Police officials later told media that Muthukumar had not experienced any fear or wavering, he had been resolute in his decision to sacrifice his life to highlight the need for a permanent ceasefire.

When a doctor had asked him why such an educated person like him committed self-immolation, he had replied that several thousands of more intelligent and educated Tamil people were dying in Eezham and that he intended to save thousands of lives by sacrificing himself.

Muthukumar's grandmother, who remains in his native place of Kulavai Nallur in Thoothukudi (Tuticorin), had made plans to get him married in the coming months. When she learned news of his self-immolation, she broke down and cried uncontrollably.

Legacy
His letter addressed to the youth moved many. Many took to the streets after his death. Over a hundred thousand people, including students belonging to various colleges in the state, cadres of several political parties, women organizations, mediapersons and  members of the public participated in his funeral. Among those who attended were Vaiko, Thirumavalavan, Nedumaran, Seeman, S. Ramadoss, R.K. Selvamani and Bharathiraja. Mourners shouted fiery slogans and displayed the flag of Tamil Eelam and portraits of V. Prabhakaran.

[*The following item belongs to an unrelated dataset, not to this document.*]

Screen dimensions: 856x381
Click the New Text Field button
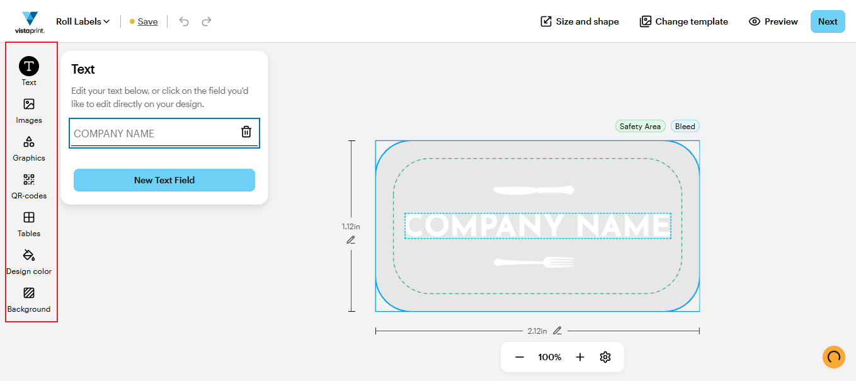click(x=164, y=180)
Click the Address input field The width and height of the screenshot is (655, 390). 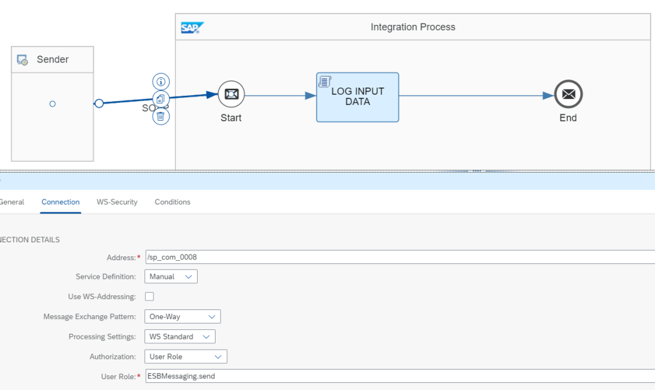(x=397, y=257)
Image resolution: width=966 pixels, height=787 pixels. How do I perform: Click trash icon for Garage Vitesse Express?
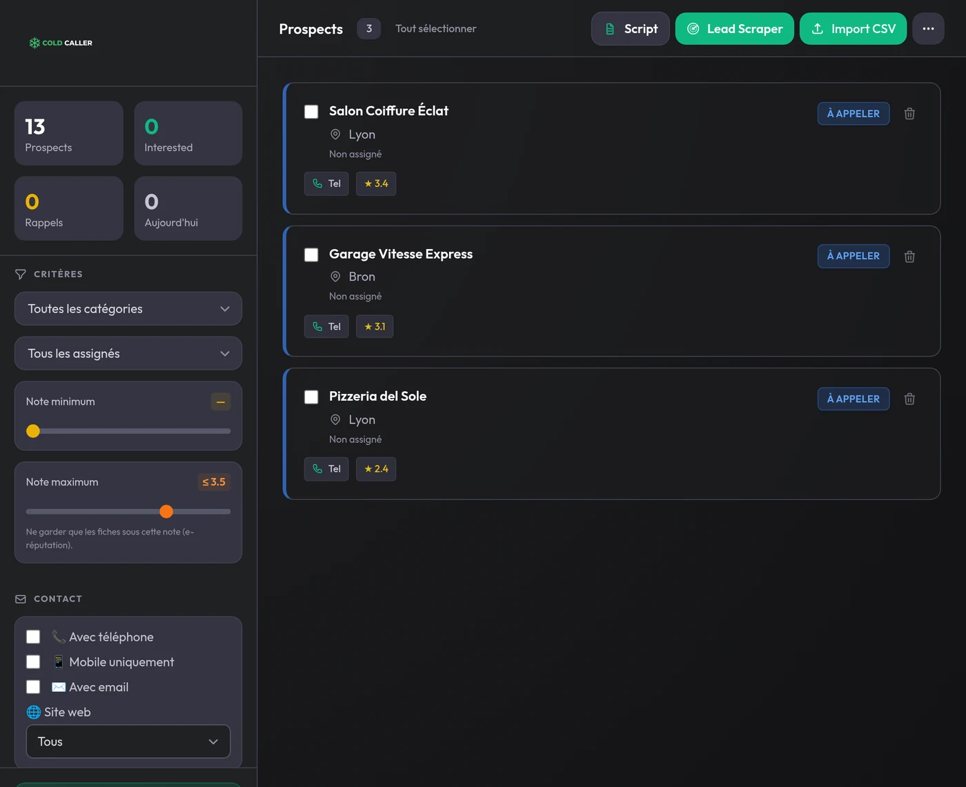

All shops in the district had downed their shutters as a mark of solidarity. Members of the public welcomed the procession and saluted Muthukumar's sacrifice by lighting torches. Hoardings of Sonia Gandhi, Karunanidhi and Jayalalitha, leaders of the mainstream political parties in the state, were burnt. Students were undeterred by the deployment of a heavy police and paramilitary force by the state.

Slogans raised in the meeting were in support of a separate Tamil homeland Eelam, and in praise of its national leader Prabhakaran and the Tamil Tigers. Following Muthukumar, 17 other youth from Tamil Nadu have burnt themselves for the same cause.
A statue was erected for him in Thanjavur.

Reactions

State Government
Even before the funeral procession entered the cremation ground, news reached the students that the ruling DMK Government had ordered indefinite closure of all colleges and hostels to clamp down protests. Furthermore the state used its police to take down names of protesting students, and lawyers who were engaged in boycott of court proceedings and active protests were brutally assaulted.

Liberation Tigers of Tamil Eelam
The LTTE political head Nadesan saluted Muthukumar's sacrifice and added that the Heroic Tamil Son Muthukumar would have a permanent place in the global Tamil history. The condolence message read as follows:

Tamil National Alliance
The Tamil National Alliance (TNA) offered its condolences and opined that the sacrifice which was made for the liberation of the Eelam Tamils must be esteemed forever by all Tamils. Tamil National Alliance MP Srikandha attended the funeral ceremony.

Tamil diaspora
Muthukumar's sacrifice became a symbol for many members of the diaspora, and by 14 February, at least 6 people had sacrificed their lives by self-immolation calling for a ceasefire and protecting the Tamils in the island.

Last statement

Dear hardworking Tamil people...

Va'nakkam! I am sorry at having to meet you at this juncture when you are hurrying to work. But there is no other option. My name is Muthukumar. I am a journalist and an assistant director. Right now, I am working in a Chennai-based newspaper. I am also one like you. I am just another average person who has been reading newspapers and websites of how fellow Tamils are daily being killed, and like you I am unable to eat, unable to sleep, unable to sleep and unable to even think. While his ancient land of Tamils lets anyone coming here, like the Seths, to flourish, our own blood, the Tamils in Eelam are dying. When we lend our voices to say the killings should be stopped, Indian imperialism maintains a stony silence and does not give out any reply. If India's war is really a justifiable one, they can wage it openly... Why should they do it stealthily?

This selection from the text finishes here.